I needed to find purpose so I signed up for the Ottawa Marathon, which would take place in May, I believed it was enough time to do proper training. I started increasing volume and regaining endurance, but not as fast as I needed. I guess I forgot what I have learned about training after 2 years without racing. But my goal was just to finish the race, not set a new personal best (PB). The actual question was: would I be able to run it all, without walking? A month before the race I was certain that I wouldn’t. I caught COVID.
Despite all the doses of vaccines, COVID caught me hard. I spent 3 days lying in bed with a fever, coughing, and experiencing chest pain. I was still breathing normally, but I was afraid of having to go to the hospital. Fortunately, my fourth day showed signs of recovery, with the end of my fever. I still needed two more weeks to have all my symptoms vanish, but my fitness also went with them. I didn’t give up my marathon though. COVID because one more reason to pursue the finish line.
The Ottawa Race Weekend was our spring family trip. Kids ran the Kid’s Marathon, which consisted of running 1km per day, on 40 different days before the race day, and running the remaining 2.2 km on the race day. My wife ran the half-marathon and I ran the marathon. We also had my father and mother-in-law visiting and helping with the kids while we were running.
The marathon started first. I walked from the hotel to the start, already all set for the race. The temperature was around 10 degrees Celsius but I knew it would increase up to 23 by the end of that morning. I never ran a marathon in such warm conditions and I wasn’t acclimatized either so that race was an enigma. My wife started 2 hours later. Since most people finish a marathon approximately in 4 hours and a half-marathon in 2 hours, they make it in a way that most people finish within a time window.
With 4 marathons on my resume, I rarely get nervous at the start these days. I was relaxed and even started a conversation with a fellow runner from Montreal. He was running his first marathon and was asking some questions about my experience. I realized he was bluffing because he started fast and finished with a good time.
This race is interesting because we run in two Canadian provinces.
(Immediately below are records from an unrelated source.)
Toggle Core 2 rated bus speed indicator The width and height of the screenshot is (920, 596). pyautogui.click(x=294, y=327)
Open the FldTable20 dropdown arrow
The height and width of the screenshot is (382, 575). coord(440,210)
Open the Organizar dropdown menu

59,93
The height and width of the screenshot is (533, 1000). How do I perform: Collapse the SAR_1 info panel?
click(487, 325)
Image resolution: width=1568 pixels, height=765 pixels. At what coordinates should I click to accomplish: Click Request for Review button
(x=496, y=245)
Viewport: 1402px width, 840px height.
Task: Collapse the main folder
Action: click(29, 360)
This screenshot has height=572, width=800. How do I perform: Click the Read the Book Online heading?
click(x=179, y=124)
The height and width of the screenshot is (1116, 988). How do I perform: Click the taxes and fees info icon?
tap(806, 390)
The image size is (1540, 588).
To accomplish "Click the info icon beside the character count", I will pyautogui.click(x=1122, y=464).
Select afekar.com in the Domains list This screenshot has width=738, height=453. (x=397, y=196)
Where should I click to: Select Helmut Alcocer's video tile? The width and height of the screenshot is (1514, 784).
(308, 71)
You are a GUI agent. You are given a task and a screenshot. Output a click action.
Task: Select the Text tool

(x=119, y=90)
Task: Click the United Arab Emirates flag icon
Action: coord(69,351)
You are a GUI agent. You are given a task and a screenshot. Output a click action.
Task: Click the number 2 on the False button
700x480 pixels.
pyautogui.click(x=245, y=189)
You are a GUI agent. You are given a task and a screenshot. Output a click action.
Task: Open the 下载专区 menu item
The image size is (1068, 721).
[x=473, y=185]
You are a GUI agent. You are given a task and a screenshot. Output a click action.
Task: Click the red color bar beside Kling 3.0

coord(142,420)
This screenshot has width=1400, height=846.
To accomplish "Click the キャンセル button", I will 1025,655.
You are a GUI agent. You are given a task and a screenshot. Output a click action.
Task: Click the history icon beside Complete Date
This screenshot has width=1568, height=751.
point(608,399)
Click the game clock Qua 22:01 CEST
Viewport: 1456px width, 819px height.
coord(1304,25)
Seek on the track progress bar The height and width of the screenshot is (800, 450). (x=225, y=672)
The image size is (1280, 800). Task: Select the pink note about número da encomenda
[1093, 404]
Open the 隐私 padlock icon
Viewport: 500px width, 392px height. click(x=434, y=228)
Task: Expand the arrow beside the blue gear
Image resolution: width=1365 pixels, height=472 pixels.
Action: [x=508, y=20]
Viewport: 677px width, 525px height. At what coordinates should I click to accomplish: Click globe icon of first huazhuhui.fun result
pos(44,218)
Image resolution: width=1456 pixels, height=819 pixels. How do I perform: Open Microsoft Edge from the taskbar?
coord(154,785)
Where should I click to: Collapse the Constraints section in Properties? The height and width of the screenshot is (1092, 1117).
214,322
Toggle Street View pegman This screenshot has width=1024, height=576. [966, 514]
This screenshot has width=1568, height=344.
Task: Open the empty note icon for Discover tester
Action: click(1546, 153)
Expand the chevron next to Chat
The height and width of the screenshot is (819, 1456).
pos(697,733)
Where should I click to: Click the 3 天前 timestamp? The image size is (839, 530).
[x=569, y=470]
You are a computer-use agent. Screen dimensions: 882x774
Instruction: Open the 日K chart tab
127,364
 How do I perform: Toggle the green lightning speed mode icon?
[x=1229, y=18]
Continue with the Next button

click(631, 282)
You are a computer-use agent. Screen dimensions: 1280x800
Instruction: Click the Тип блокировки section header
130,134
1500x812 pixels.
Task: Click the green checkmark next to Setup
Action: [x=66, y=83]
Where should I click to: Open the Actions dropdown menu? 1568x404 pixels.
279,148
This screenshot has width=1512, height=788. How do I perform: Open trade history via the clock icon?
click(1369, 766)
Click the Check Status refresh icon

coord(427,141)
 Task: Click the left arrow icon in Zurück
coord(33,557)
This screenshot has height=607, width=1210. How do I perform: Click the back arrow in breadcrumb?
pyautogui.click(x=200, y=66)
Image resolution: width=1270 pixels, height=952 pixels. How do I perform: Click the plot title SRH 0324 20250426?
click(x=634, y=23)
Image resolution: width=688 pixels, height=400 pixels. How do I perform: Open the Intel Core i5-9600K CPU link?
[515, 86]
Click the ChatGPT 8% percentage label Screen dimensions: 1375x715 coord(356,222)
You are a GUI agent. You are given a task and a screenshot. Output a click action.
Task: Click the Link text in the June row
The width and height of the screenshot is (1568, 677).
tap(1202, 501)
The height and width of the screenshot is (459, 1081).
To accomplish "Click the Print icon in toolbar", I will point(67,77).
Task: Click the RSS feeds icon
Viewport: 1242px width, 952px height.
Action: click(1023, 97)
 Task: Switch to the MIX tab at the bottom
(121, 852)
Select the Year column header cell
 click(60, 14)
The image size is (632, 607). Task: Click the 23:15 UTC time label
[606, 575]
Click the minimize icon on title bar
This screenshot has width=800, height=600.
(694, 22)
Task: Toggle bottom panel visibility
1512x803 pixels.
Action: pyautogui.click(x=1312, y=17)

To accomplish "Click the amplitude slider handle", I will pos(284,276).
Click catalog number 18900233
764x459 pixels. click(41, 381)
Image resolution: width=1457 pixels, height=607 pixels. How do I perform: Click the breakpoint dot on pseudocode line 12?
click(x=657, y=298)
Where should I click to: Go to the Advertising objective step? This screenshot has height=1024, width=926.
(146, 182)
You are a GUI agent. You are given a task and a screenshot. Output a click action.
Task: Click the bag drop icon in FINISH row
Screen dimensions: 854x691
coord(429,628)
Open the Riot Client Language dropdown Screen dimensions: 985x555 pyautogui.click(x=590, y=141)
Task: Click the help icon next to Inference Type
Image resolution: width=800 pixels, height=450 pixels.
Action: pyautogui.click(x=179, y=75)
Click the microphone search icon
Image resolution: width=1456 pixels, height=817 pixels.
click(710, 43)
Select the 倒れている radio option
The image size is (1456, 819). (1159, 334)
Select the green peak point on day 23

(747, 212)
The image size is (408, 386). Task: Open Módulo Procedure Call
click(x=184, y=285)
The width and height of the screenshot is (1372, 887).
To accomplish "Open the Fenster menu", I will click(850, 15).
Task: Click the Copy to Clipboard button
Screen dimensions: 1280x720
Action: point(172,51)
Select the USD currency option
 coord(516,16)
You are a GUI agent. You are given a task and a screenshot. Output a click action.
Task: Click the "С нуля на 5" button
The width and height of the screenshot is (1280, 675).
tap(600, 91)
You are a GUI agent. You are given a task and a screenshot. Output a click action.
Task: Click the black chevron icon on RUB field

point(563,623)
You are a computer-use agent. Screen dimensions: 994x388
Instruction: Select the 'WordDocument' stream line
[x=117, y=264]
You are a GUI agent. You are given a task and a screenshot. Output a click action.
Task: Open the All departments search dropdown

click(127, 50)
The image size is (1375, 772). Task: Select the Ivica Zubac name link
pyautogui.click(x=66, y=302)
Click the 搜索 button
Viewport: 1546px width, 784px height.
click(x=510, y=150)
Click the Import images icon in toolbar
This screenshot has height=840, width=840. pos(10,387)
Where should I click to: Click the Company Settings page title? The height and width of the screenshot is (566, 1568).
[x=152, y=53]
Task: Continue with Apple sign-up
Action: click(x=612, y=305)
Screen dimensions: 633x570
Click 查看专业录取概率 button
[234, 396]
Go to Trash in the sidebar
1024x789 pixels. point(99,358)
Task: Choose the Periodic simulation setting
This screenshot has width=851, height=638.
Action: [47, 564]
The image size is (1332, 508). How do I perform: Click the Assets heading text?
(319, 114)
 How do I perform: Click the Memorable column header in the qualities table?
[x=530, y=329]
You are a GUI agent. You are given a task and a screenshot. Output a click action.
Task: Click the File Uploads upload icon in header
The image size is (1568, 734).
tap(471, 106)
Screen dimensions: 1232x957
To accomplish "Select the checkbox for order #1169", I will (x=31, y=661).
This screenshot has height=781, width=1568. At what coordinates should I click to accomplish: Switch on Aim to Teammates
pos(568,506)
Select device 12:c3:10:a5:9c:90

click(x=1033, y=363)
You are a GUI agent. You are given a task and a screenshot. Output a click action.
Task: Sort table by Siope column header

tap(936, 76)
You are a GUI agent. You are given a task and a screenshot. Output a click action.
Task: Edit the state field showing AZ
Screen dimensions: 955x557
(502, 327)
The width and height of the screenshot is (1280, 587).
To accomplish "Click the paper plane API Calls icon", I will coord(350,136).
We start in Ontario, cross the river, run a few kilometers in Quebec, then cross the river again, back in Ontario, using a different bridge. After this bridge, marathoners turned left for the last third of the course, full of hills, and half-marathoners go straight to the finish line. The course is very scenic, charming, and we feel welcomed by the residents. But nothing helped to relieve the suffering caused by the heat. I ran well up to 25 km, but when the hills started I couldn’t help walking for a while. It just kept going relentlessly up, but I was impatient to run again since so many people I passed were passing me by then. So I decided to walk and run until the downhills started a few more kilometers ahead. I was sweating profusely and craving for the next water station, where I would drink at least two cups. Yet, I left those stations still thirsty. That could be a sign of dehydration. A sensation I was feeling for the first time. I didn’t know what to do so I kept walking and running until I saw 1 … 2 and then 3 people fainting, losing consciousness on the road, and being promptly assisted by paramedics. That scene made me afraid that would happen to me too, so I slowed down to walking, only running in downhills, until a safe distance to the finish line. I had my family waiting for me there and I didn’t want them to find me in a hospital.
In the last 2km to the finish line, there was a big crowd waiting for runners. It would be a shame to pass through them walking, so I pushed a painful light run. I hit the wall a few kilometers ago and I couldn’t sustain that run for 12 minutes, so I had to change the concept of shame to simply not finishing the race, which was unlikely to happen at that point. I crossed the finish line 4 hours and 49 minutes after the start, 41 minutes more than my best time. Well! Being a finisher is better than a DNF (Did Not Finish), which granted me the right to a medal.
It was so good to see my family at the finish line. My wife was already there. She told me she also had hydration issues. She even accepted a popsicle from someone in the streets (Don’t do that!!!). Relieved and with medals hanging on our necks, we had lunch together and headed back to the hotel. By 2 pm I was laying on the bed and there I stayed until the next day. Despite the suffering, it was worth the experience. I learned a lot and realized I knew nothing about hydration and acclimatization. I can’t wait for my next race!